One of the mantras often expressed by advocates concerned about media violence is that violent media content may desensitize viewers to real-life violence. This notion of desensitization seems to have intuitive appeal for the pearl-clutching set in direct proportion to its nebulousness as a construct. So what do we mean by desensitization? And does this mean that media makes us more violent ourselves or more indifferent to the suffering of others?

Desensitization, in general, refers to decreased emotional response to aversive stimuli. So you may remember the first time you got behind the wheel of a car, you might have felt nervous, anxious, even terrorized you might smoosh some little old lady trying to cross the road. But after repeated practice, you become an old hat at driving, often finding it boring. Granted you may still be terrible as a driver, but now that only horrifies other people. That's basically desensitization. It's a normal and even adaptive process. Indeed, we use it in treatment for anxiety disorders to decrease fear responses to the objects of phobias.

Media related discussions of desensitization imply that it is always a bad thing, but this is clearly not the case. For instance, emergency responders typically experience less emotional reaction to distressing scenes than the rest of us...and hence are "desensitized" but it's this process that allows them to do their jobs. And few people would argue that emergency responders are uncaring or non-empathic, given they've dedicated their lives to helping others in need.

So the problem with the concept of media violence inducing desensitization is right in the definition. Unlike real-life violence, many people don't find media violence to be aversive. There appears to be a clear distinction in the ways our brains treat and respond to fictional violence and real-life violence in regards to our emotional reaction, as my student Raul Ramos observed in a recent experiment. In that experiment participants felt much more empathy toward victims of real-life violence than victims of fictional movie violence. And it didn't matter whether they'd seen a violent or non-violent television show prior to this.

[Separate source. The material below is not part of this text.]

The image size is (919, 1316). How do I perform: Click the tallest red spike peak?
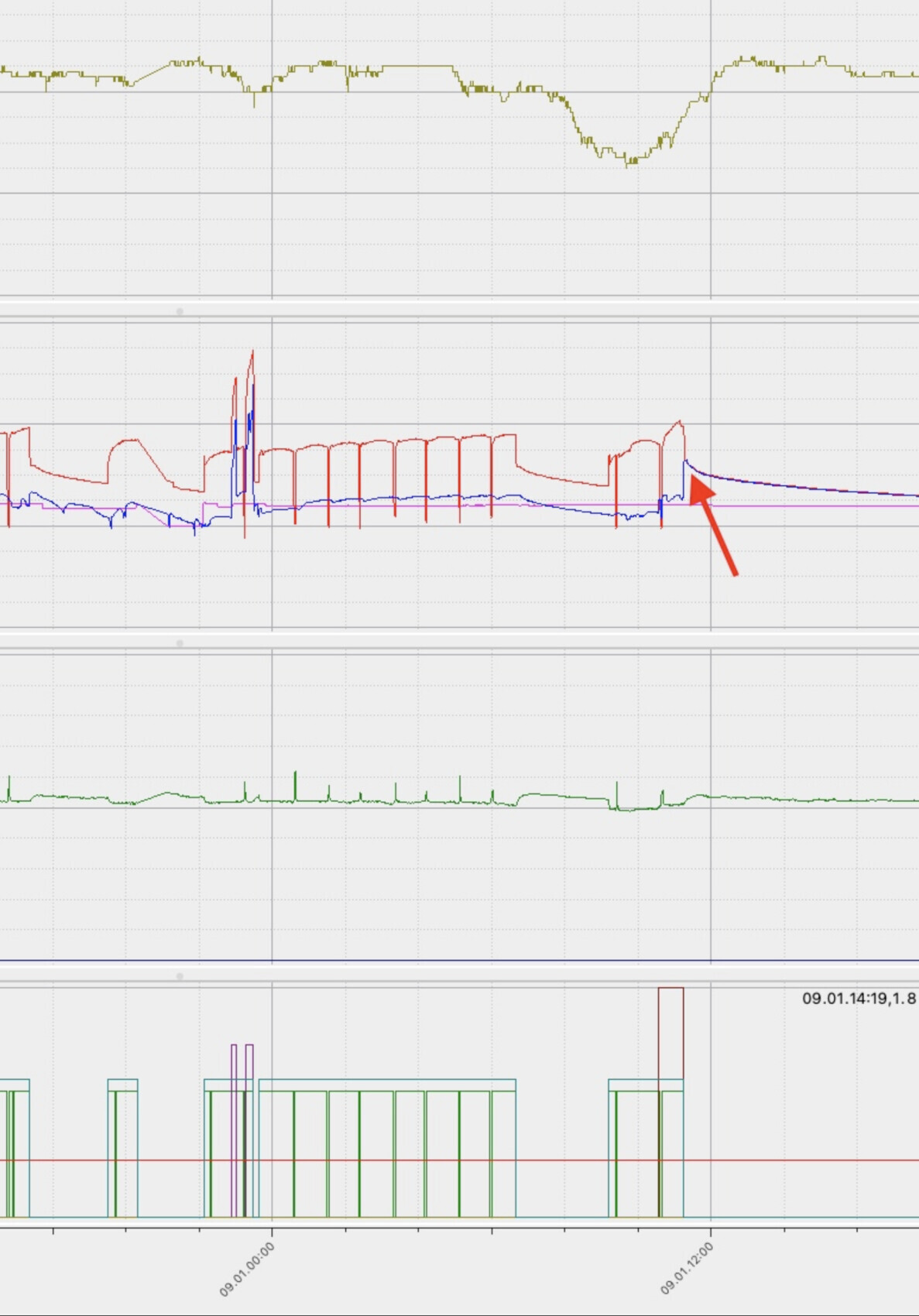point(252,353)
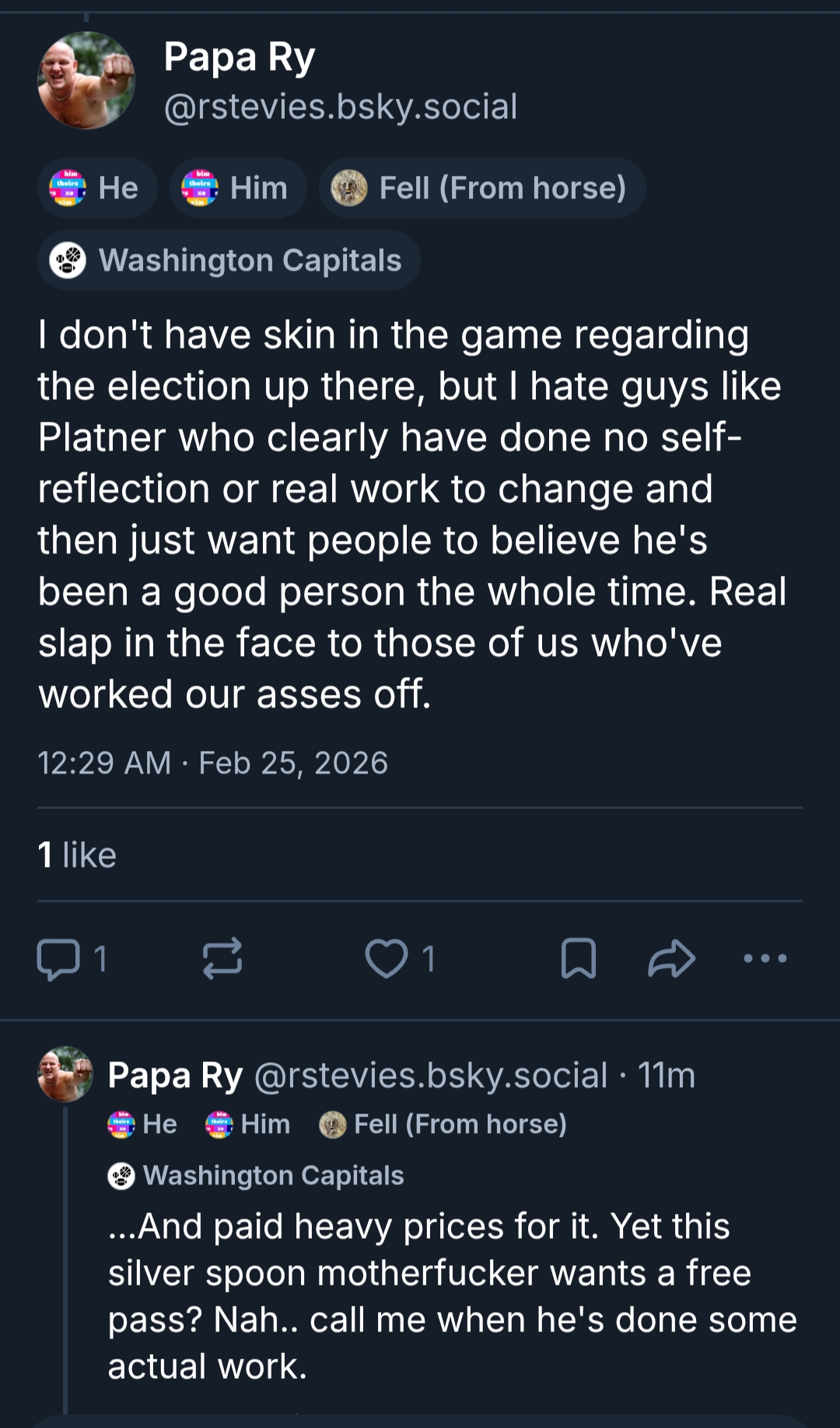
Task: Like the post with the heart icon
Action: pos(387,959)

So if media violence isn't aversive (after all, if it were no one would watch it and we wouldn't be having this debate), what we're talking about isn't really desensitization. But perhaps more critically, the very idea of media desensitization transferring to real-life violence rests on the assumption that our brains do not distinguish between real-life violence and fantasy violence. For instance, the authors of one recent paper asked, explicitly "What psychological theory would explain how observing violence in the home, school, community, or culture would increase the risk of violence but observing it in the mass media or in video games would not increase the risk?" There are, in fact, theories that explain exactly this, but the authors of this question appear to directly equate real-life violence with fictional violence. Some scholars have apparently even tried to imply that fictional media has more effect than abusive parenting or broken homes. One article suggests "Media violence effects on aggression are larger than many other aggression risk factors such as low IQ and child abuse." The technical word for claims such as this is: poppycock. To most people, such insinuations are, of course, patently absurd.

Brains! Brains!!!

The problem is that many media effects theories assume people are idiots. Ok, some people are idiots, but I mean *really* idiots, in that for brains to work the way some scholars seem to suggest really makes no sense at all. Very few of us are building shelters to survive an alien invasion or using the wands we buy at Universal to try to cast magic spells, so clearly our brains distinguish between reality and fantasy, a process that research now suggests begins very early in childhood and typically is completed by the latter elementary school years.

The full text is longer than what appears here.